Verbal learning in schizophrenia in remission, first-degree relatives, and correlation to symptoms
*Correspondence: Sunny Chattopadhyay, K-19, Kestopur Road, Block-2, Teachers’ Housing Society, Burdwan-713104, West Bengal, India, firstname.lastname@example.org
Cognitive impairments are fundamental in schizophrenia with verbal memory impairments commonly occurring not only in patients but also in unaffected genetically susceptible individuals. Deficits in verbal memory produce difficulty in problem-solving, emotional distress, and worsening of daily life skills resulting in a poor quality of life.
This study aims to evaluate the verbal memory in unaffected first-degree relatives of patients of schizophrenia in comparison to healthy controls as well as patients of schizophrenia in remission and to find correlation to symptom domains.

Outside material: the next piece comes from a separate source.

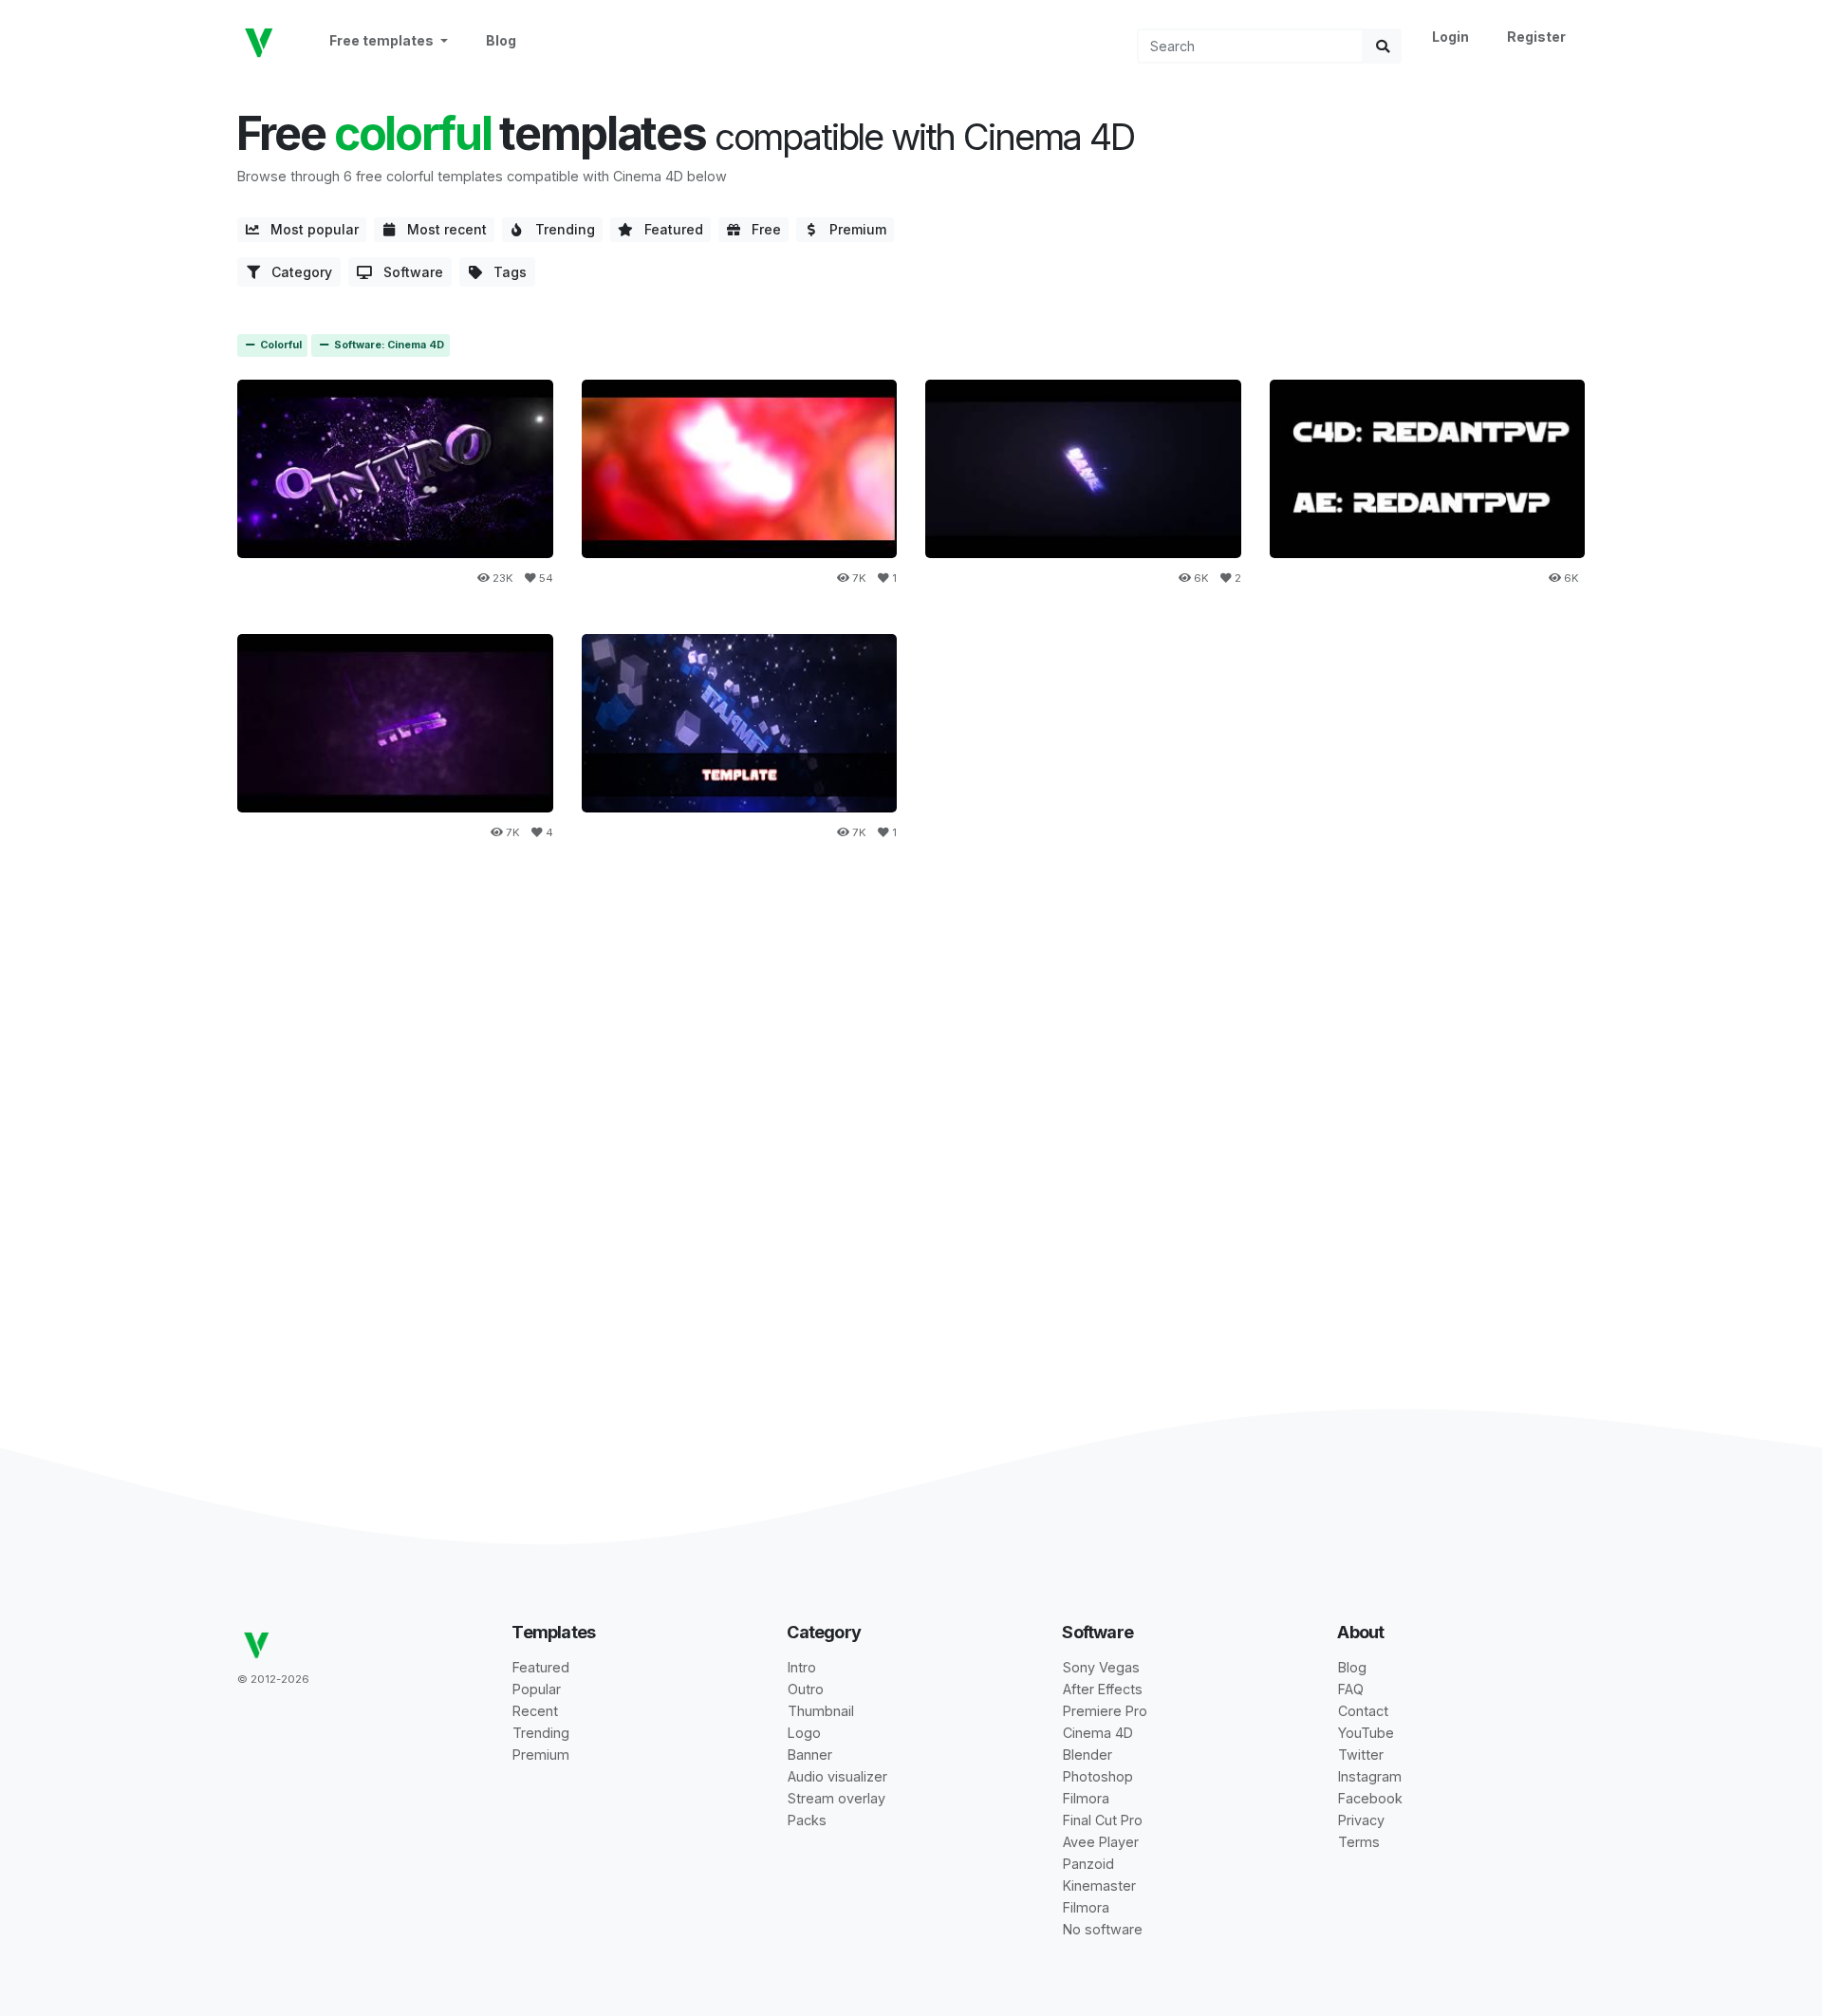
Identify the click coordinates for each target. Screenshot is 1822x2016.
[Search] (1383, 46)
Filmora (1086, 1798)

It was a hospital-based, descriptive, cross-sectional case-control study. Three groups (n=40, each group) of patients, first-degree relatives, and controls were taken. Subjects were screened for mental retardation and remission was ascertained in the patient group by the Positive and Negative Syndrome Scale (PANSS). Rye's Auditory Verbal Learning (RAVL) test was used to assess verbal leaning.
Verbal memory impairments were significant both in patients and unaffected first-degree relatives. Further, these impairments showed a strong correlation to negative symptoms.
Significant (p<0.05) verbal learning impairments were noted in patients and first-degree relatives which showed a correlation to negative symptoms.
Retention, Recall, Cognitive Deficit, Psychosis, Memory.